The FDA has approved the first treatment for hepatocellular carcinoma in nearly a decade, the agency announced on April 27.
Approved use of regorafenib (Stivarga) has been expanded to include treatment of patients with hepatocellular carcinoma who have been treated with sorafenib, according to an FDA press release. The FDA granted the drug application priority review and designated regorafenib as an orphan drug.
Regorafenib, a kinase inhibitor, works by blocking enzymes that promote cancer growth, including those in the vascular endothelial growth factor pathway. The drug is also approved to treat colorectal cancer and gastrointestinal stromal tumors that have stopped responding to previous treatments.

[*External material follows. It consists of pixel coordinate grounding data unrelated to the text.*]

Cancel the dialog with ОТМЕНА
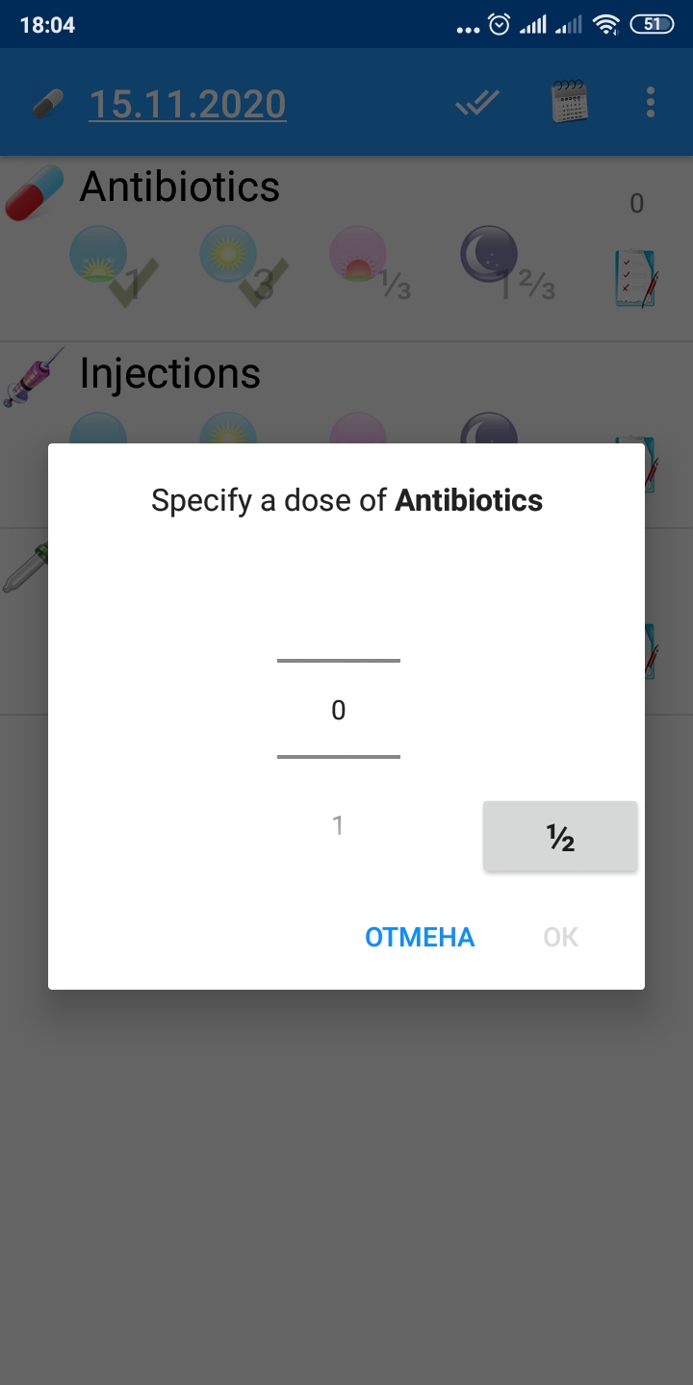click(x=420, y=937)
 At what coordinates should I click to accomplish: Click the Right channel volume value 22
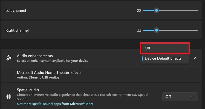139,30
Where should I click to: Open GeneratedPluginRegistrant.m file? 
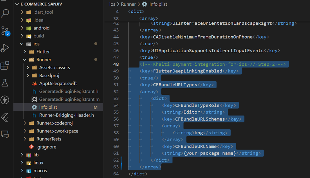[x=69, y=99]
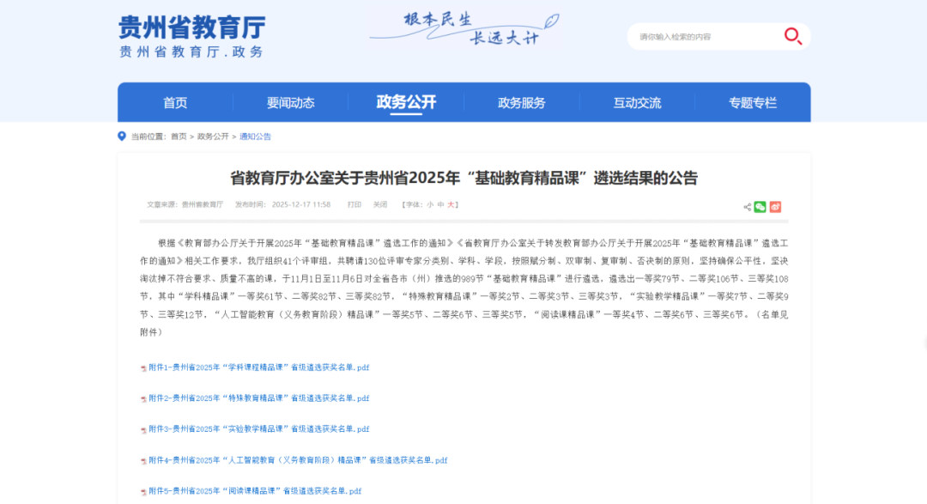Share the article via WeChat icon
Image resolution: width=927 pixels, height=504 pixels.
click(x=760, y=207)
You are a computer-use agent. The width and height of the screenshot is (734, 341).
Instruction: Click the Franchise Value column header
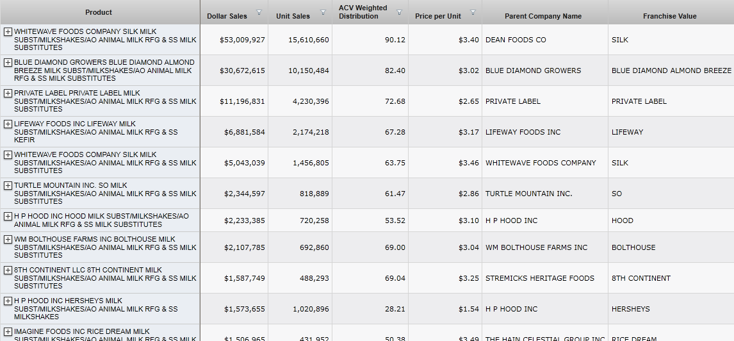point(669,16)
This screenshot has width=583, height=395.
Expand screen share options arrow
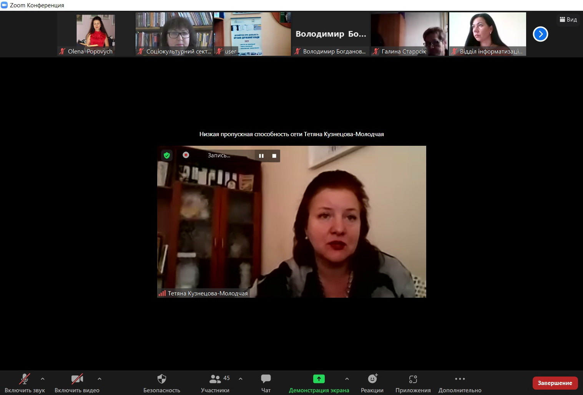[347, 379]
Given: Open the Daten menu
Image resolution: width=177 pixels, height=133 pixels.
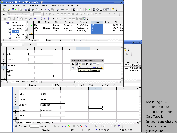Looking at the screenshot, I should 61,5.
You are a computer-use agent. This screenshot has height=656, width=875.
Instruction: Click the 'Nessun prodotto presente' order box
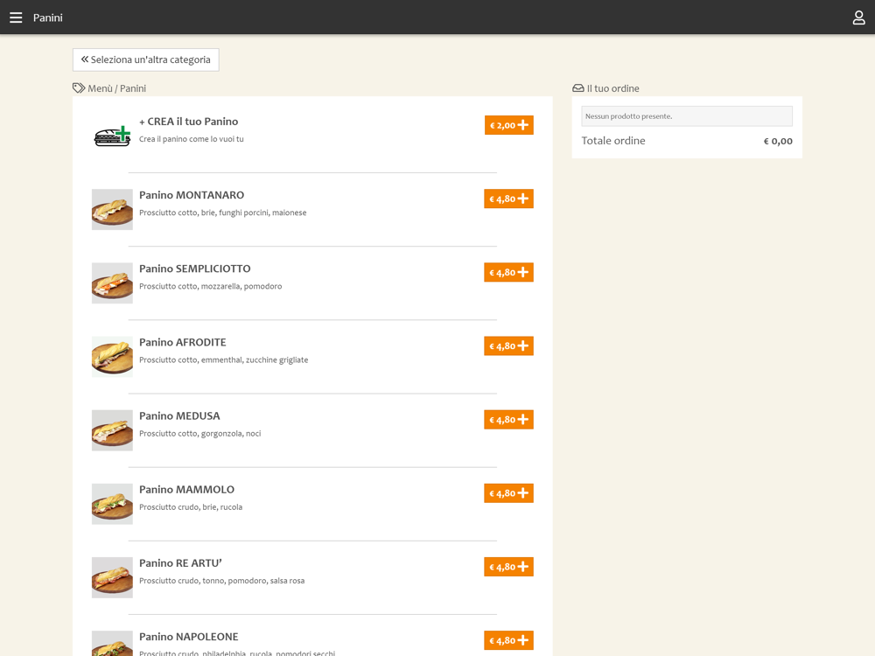(x=687, y=116)
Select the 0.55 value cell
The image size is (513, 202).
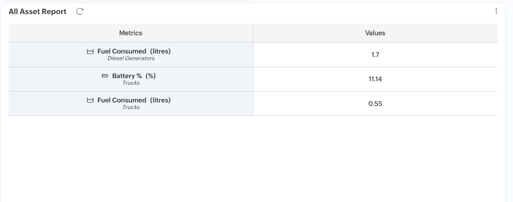pyautogui.click(x=375, y=104)
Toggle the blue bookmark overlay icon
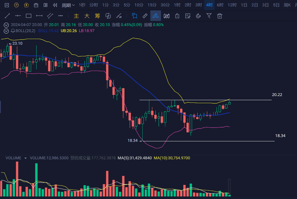Screen dimensions: 297x199 [134, 16]
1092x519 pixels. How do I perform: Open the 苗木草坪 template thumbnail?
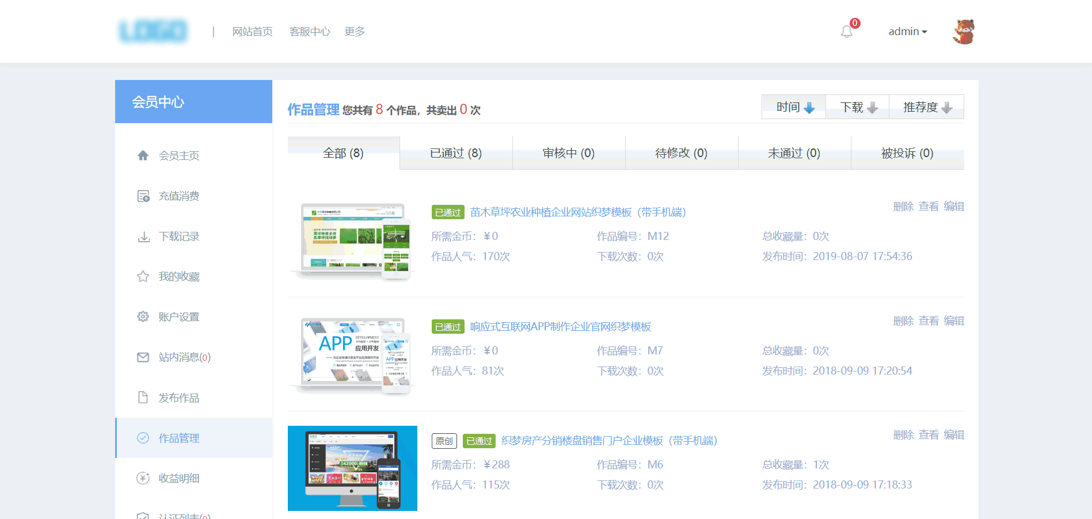click(352, 241)
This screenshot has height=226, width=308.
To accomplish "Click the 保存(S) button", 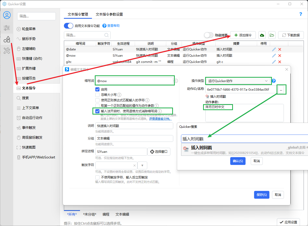I will (262, 195).
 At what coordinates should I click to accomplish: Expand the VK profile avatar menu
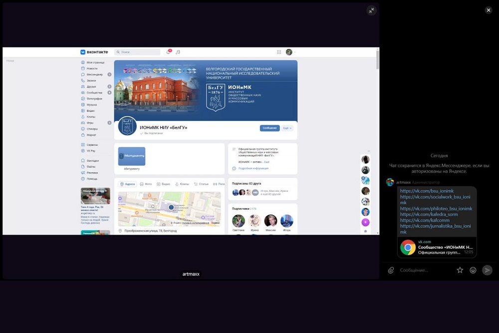[x=290, y=52]
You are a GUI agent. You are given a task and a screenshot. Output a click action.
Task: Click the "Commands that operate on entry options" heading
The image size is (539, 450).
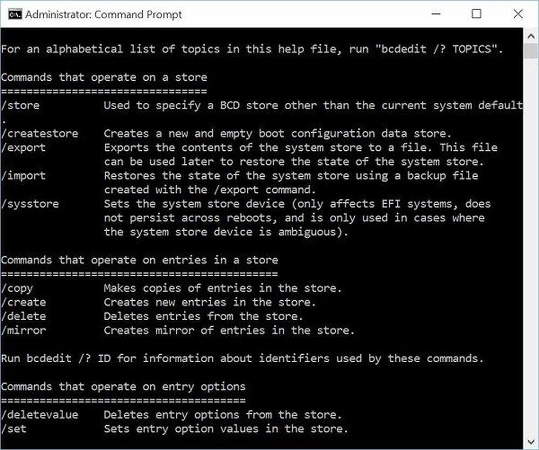coord(123,386)

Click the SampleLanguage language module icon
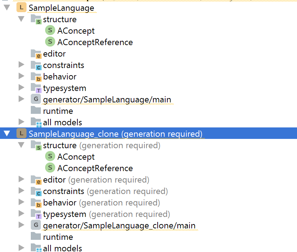click(x=21, y=8)
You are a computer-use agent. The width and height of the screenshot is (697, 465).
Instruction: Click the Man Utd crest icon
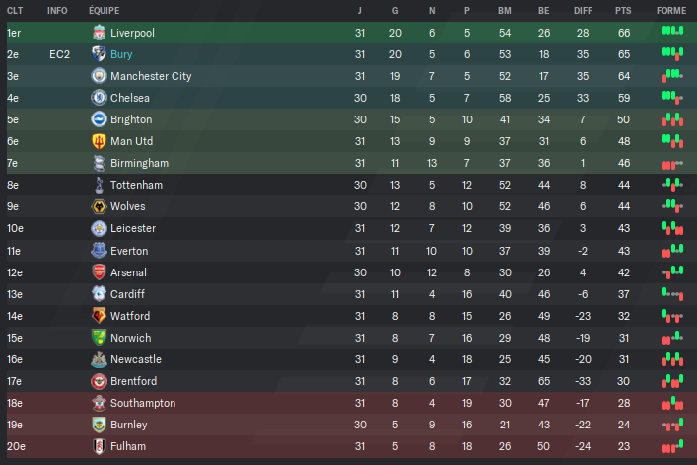pos(99,141)

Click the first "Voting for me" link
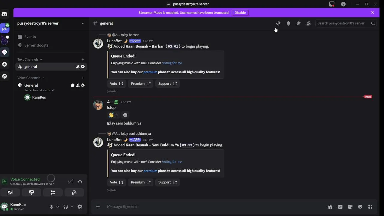(x=172, y=63)
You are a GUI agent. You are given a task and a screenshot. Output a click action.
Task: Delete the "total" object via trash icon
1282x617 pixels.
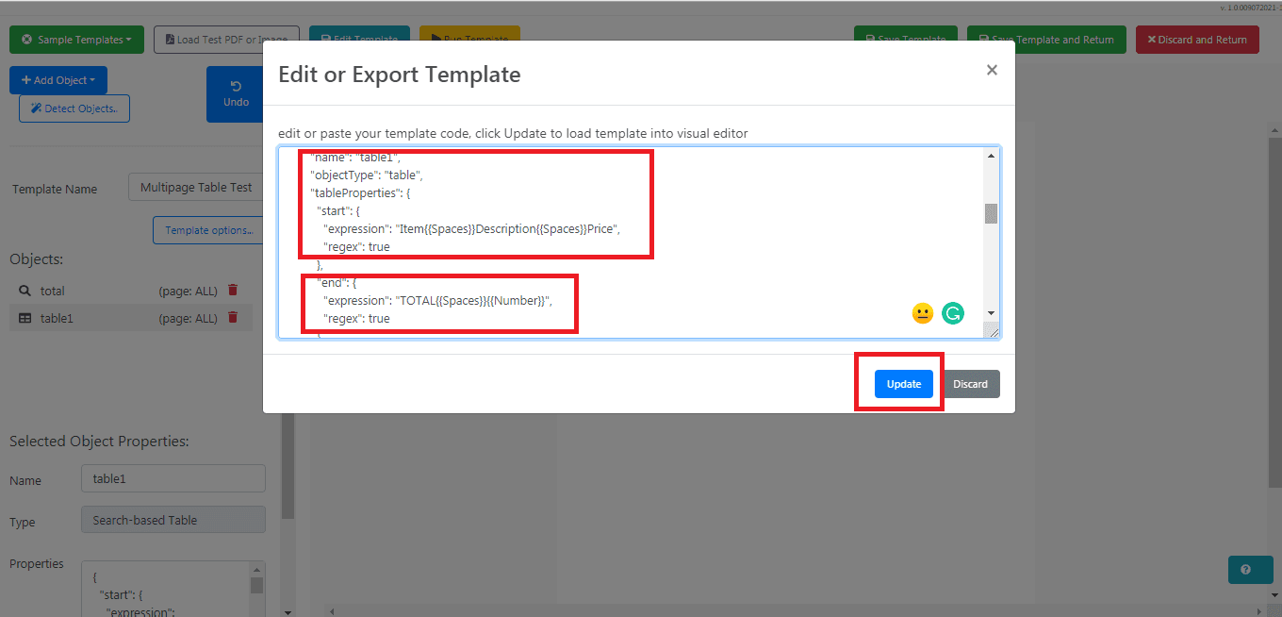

In a randomized trial of 573 patients with hepatocellular carcinoma whose tumors progressed after initially receiving sorafenib, median overall survival for patients taking regorafenib was 10.6 months, compared to 7.8 months for those who received placebo. Median progression-free survival was 3.1 months in the regorafenib group and 1.5 months in the placebo group. Overall, 11% of patients taking the drug experienced complete or partial shrinkage of their tumors, compared to 4% of those receiving placebo.
Common drug side effects include pain, hand-foot skin reaction, fatigue, diarrhea, decreased appetite, hypertension, infection, dysphonia, hyperbilirubinemia, fever, mucositis, weight loss, rash, and nausea. Serious risks include hepatotoxicity, infections, hemorrhage, gastrointestinal perforation or fistula, dermatologic toxicity, hypertension, cardiac ischemia and infarction, reversible posterior leukoencephalopathy syndrome, and wound healing complications. Regorafenib is not indicated for women who are pregnant or breastfeeding. Individuals taking the drug should use effective contraception during treatment and for two months after taking the final dose.